> Problem description
Answer with a number only, giving how many lines in the data below include "height".

> Provided information
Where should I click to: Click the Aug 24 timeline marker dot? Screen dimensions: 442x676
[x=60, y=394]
---
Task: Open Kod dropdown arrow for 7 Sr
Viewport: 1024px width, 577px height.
* * *
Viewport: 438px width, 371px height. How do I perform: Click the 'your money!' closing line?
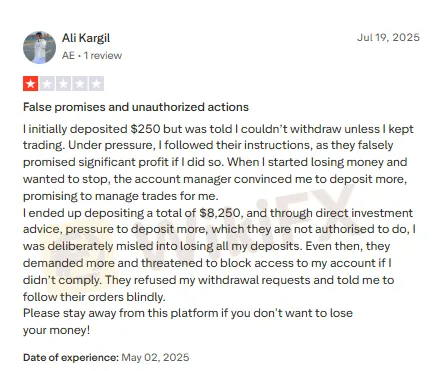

> Output of the exercise
2